超基礎的用Python處理文字例項

阿新 • • 發佈：2019-02-09

最近在進行一些實驗，需要進行文字處理，提取文字中關鍵的欄位資料，得到表格，進行分析。在此簡要的進行記錄。

一、需求是這樣的：

得到的GPGPU-Sim執行的程式文字文件。那麼我現在需要提取目標對應的鍵值。比如文字中有如下： A1 = B1 A2 = B2 A3 = B3 ..... A5 = B5 我現在需要提取出A2和A5對應的鍵值B2以及B5，按照"B2 B5"這樣的格式寫入到文字中去。如何用Python程式碼來實現？ 需要提取的欄位為：

'gpu_sim_insn',
'gpu_ipc',
'L1I_total_cache_accesses',
'L1D_total_cache_accesses',
'gpgpu_n_tot_thrd_icount',
'gpgpu_n_tot_w_icount',
'gpgpu_n_mem_read_local',
'gpgpu_n_mem_write_local',
'gpgpu_n_mem_read_global',
'gpgpu_n_mem_write_global',
'gpgpu_n_mem_texture',
'gpgpu_n_mem_const',
'gpgpu_n_load_insn',
'gpgpu_n_store_insn',
'gpgpu_n_shmem_insn',
'gpgpu_n_tex_insn',
'gpgpu_n_const_mem_insn',
'gpgpu_n_param_mem_insn'

程式碼如下：

import re
import sys
import os,glob

#定義目錄：目錄下有多個檔案需要處理
path = 'D:\\GPUClusters\\Stargazer-master\\EXP_RESULT'
#定義輸出檔案
fout = open("res.txt",'w')

x = [
     'gpu_sim_insn',
     'gpu_ipc',
     'L1I_total_cache_accesses',
     'L1D_total_cache_accesses',
     'gpgpu_n_tot_thrd_icount',
     'gpgpu_n_tot_w_icount',
     'gpgpu_n_mem_read_local',
     'gpgpu_n_mem_write_local',
     'gpgpu_n_mem_read_global',
     'gpgpu_n_mem_write_global',
     'gpgpu_n_mem_texture',
     'gpgpu_n_mem_const',
     'gpgpu_n_load_insn',
     'gpgpu_n_store_insn',
     'gpgpu_n_shmem_insn',
     'gpgpu_n_tex_insn',
     'gpgpu_n_const_mem_insn',
     'gpgpu_n_param_mem_insn'
     ]

#改變路徑
os.chdir(path)

#遍歷目錄下的所有檔案
for filename in os.listdir():
    fs = open(filename,'r+')
	#處理檔案中的每一行資料
    for line in fs.readlines():
        a = line.split()
        if a != [] and a[0] in x:
            fout.write(a[-1]+'\t')
            if a[0] == 'gpgpu_n_param_mem_insn':
                fout.write('\n')
                break
                
fout.write('\n')  
fout.close()

解釋一下程式碼中的幾個問題： 1.在一個目錄下有多個檔案，每個檔案都要讀取一次，並進行文字處理，如何實現？

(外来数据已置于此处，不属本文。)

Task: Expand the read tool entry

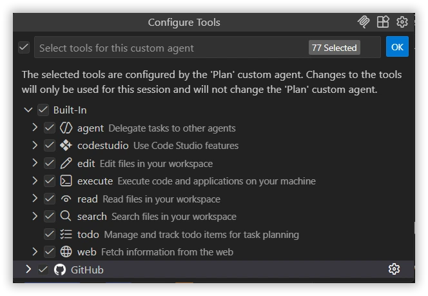Action: tap(35, 199)
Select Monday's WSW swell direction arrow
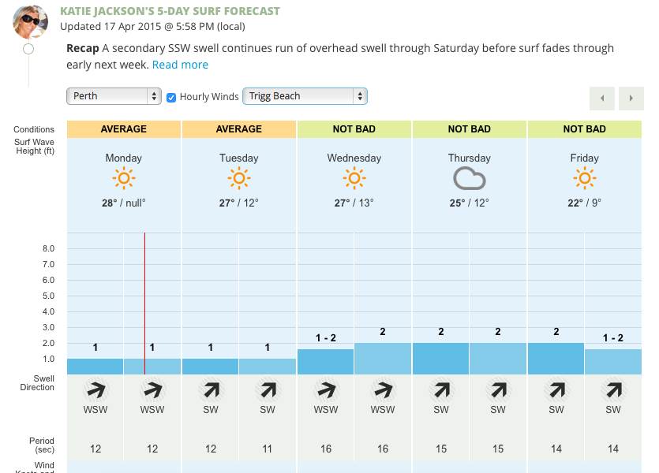Viewport: 659px width, 473px height. (95, 389)
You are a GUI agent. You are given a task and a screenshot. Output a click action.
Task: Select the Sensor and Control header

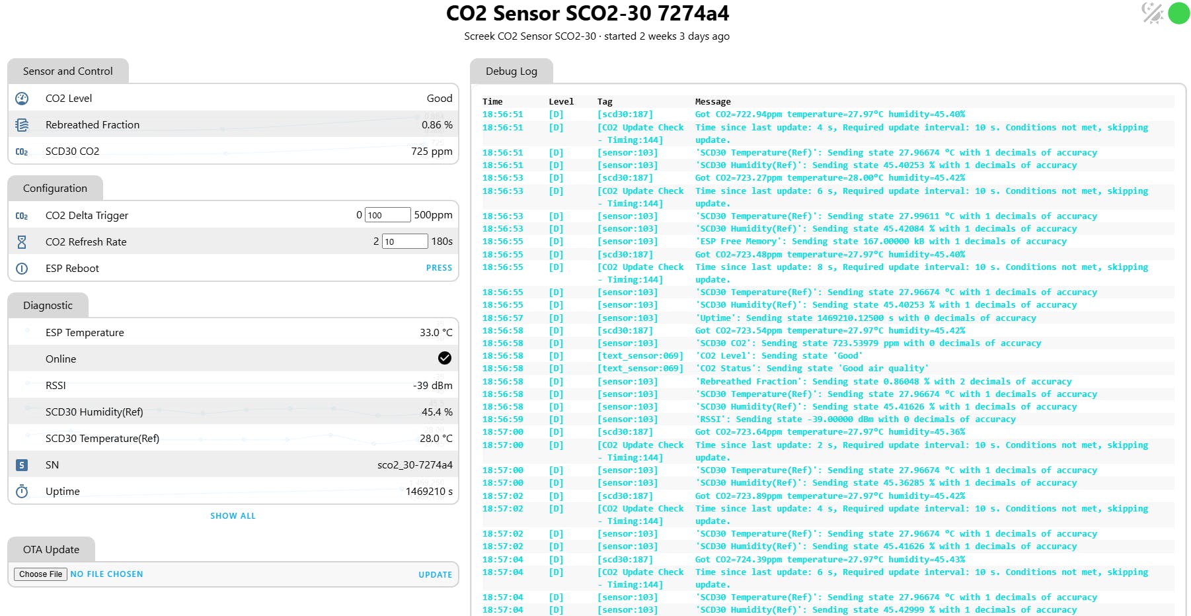[x=68, y=71]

#比如d:\work下面是你要讀取的檔案，程式碼可以這樣寫:
import os
path = 'd:\\work' #or path = r'd:\work'
os.chdir(path)
for filename in os.listdir():
    file = open(filename,'r')
    for eachline in file.readlines():
        #process eachline

2.Python中.read(), .readline(), .readlines()區別？

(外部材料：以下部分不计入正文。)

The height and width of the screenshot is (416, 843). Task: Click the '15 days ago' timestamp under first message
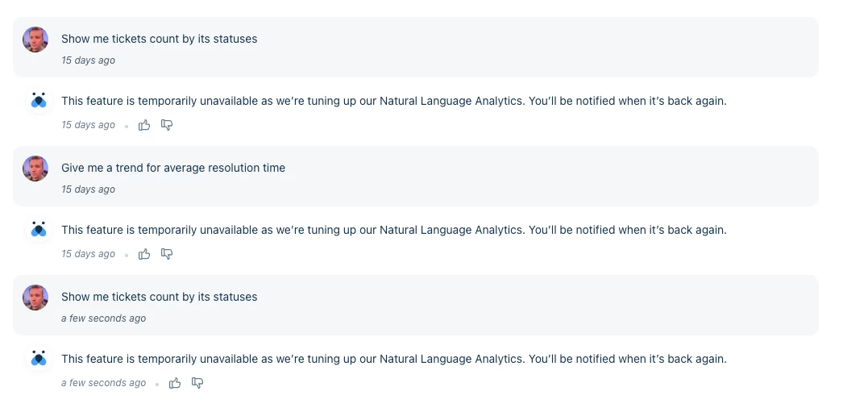tap(88, 60)
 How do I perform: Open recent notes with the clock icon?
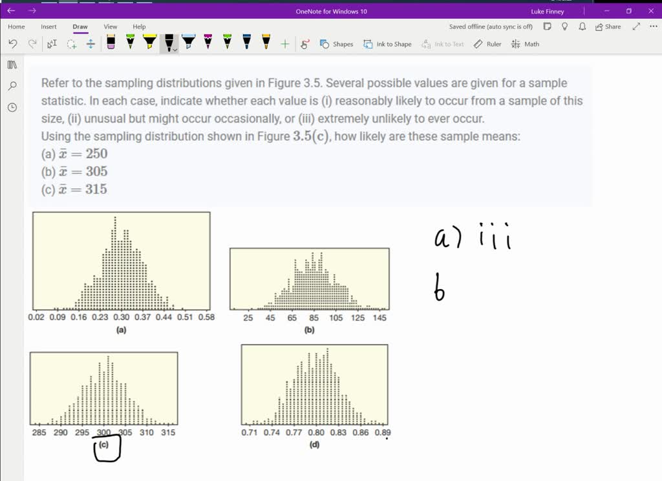[11, 107]
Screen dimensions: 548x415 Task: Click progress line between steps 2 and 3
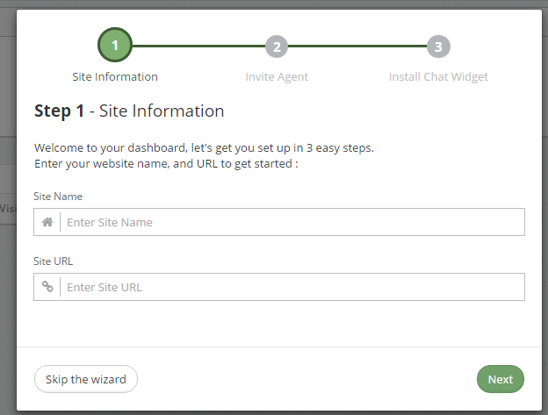tap(357, 47)
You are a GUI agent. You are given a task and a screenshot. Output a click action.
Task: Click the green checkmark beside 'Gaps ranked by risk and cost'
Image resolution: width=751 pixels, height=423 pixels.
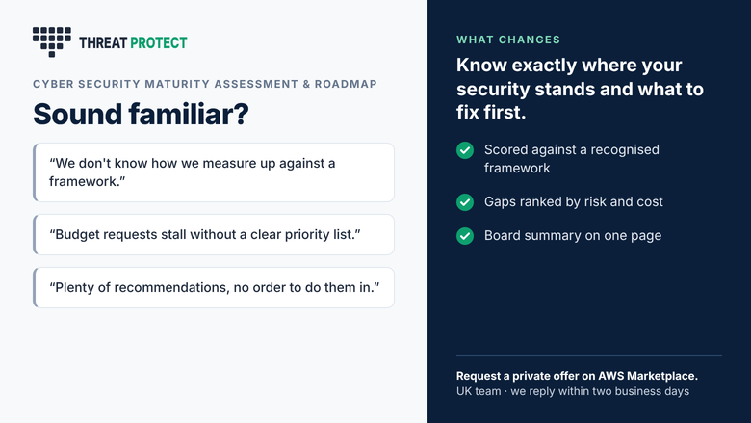465,202
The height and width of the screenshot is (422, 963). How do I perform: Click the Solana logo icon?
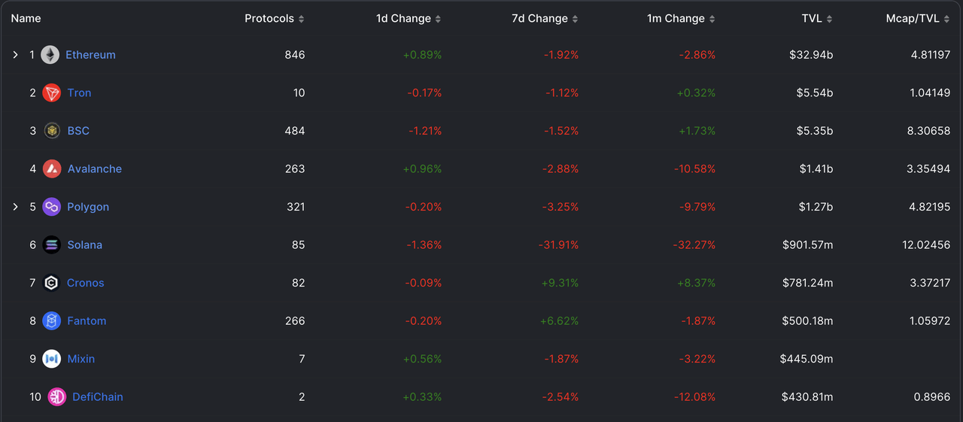[x=51, y=245]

Python 將文字檔案的內容讀入可以操作的字串變數非常容易。檔案物件提供了三個“讀”方法： .read()、.readline() 和 .readlines()。每種方法可以接受一個變數以限制每次讀取的資料量，但它們通常不使用變數。 .read() 每次讀取整個檔案，它通常用於將檔案內容放到一個字串變數中。然而 .read() 生成檔案內容最直接的字串表示，但對於連續的面向行的處理，它卻是不必要的，並且如果檔案大於可用記憶體，則不可能實現這種處理。

.readline() 和 .readlines() 非常相似。它們都在類似於以下的結構中使用：

Python .readlines() 示例

fh = open('c:\\autoexec.bat')
for line in fh.readlines():
    print line

.readline() 和 .readlines() 之間的差異是後者一次讀取整個檔案，象 .read() 一樣。.readlines() 自動將檔案內容分析成一個行的列表，該列表可以由 Python 的 for ... in ... 結構進行處理。另一方面，.readline() 每次只讀取一行，通常比 .readlines() 慢得多。僅當沒有足夠記憶體可以一次讀取整個檔案時，才應該使用 .readline()。 3.split方法：http://www.w3cschool.cc/python/att-string-split.html 二、再舉一個簡單的例子：有如下文字"record.txt":

boy:what's your name?
girl:my name is lebaishi,what about you?
boy:my name is wahaha.
girl:i like your name.
==============================================
girl:how old are you?
boy:I'm 16 years old,and you?
girl:I'm 14.what is your favorite color?
boy:My favorite is orange.
girl:I like orange too!
==============================================
boy:where do you come from?
girl:I come from SH.
boy:My home is not far from you,I live in Jiangsu province.
girl:Let's be good friends.
boy:OK!

需求：將檔案（record.txt）中的資料進行分割並按照以下規律儲存起來： --boy的對話單獨儲存為boy_*.txt的檔案（去掉"boy:"） --girl的對話單獨儲存為girl_*.txt的檔案（去掉"girl:"） --檔案中總共有三段對話，分別儲存為boy_1.txt,girl_1.txt,boy_2.txt,girl_2.txt,boy_3.txt,girl_3.txt共六個檔案（檔案中的不同的對話已經用"======="分割）。程式碼：

boy_log = []
girl_log = []
version = 1

def save_to_file(boy_log,girl_log,version):
    filename_boy = 'boy_' + str(version) + ".txt"
    filename_girl = 'girl_' + str(version)  + ".txt"
    fb = open(filename_boy,"w")
    fg = open(filename_girl,"w")
    fb.writelines(boy_log)
    fg.writelines(girl_log)
            
    fb.close()
    fg.close()

def process(filename):
    file = open(filename,"r")
    for eachline in file.readlines():
        if eachline[:6] != "======":
            mylist = eachline.split(":")
            if mylist[0] == "boy":
                global boy_log
                boy_log.append(mylist[-1])
            else:
                global girl_log
                girl_log.append(mylist[-1])
        else:
            global version
            save_to_file(boy_log,girl_log,version)
            version += 1
            boy_log = []
            girl_log = []
            
    save_to_file(boy_log,girl_log,version)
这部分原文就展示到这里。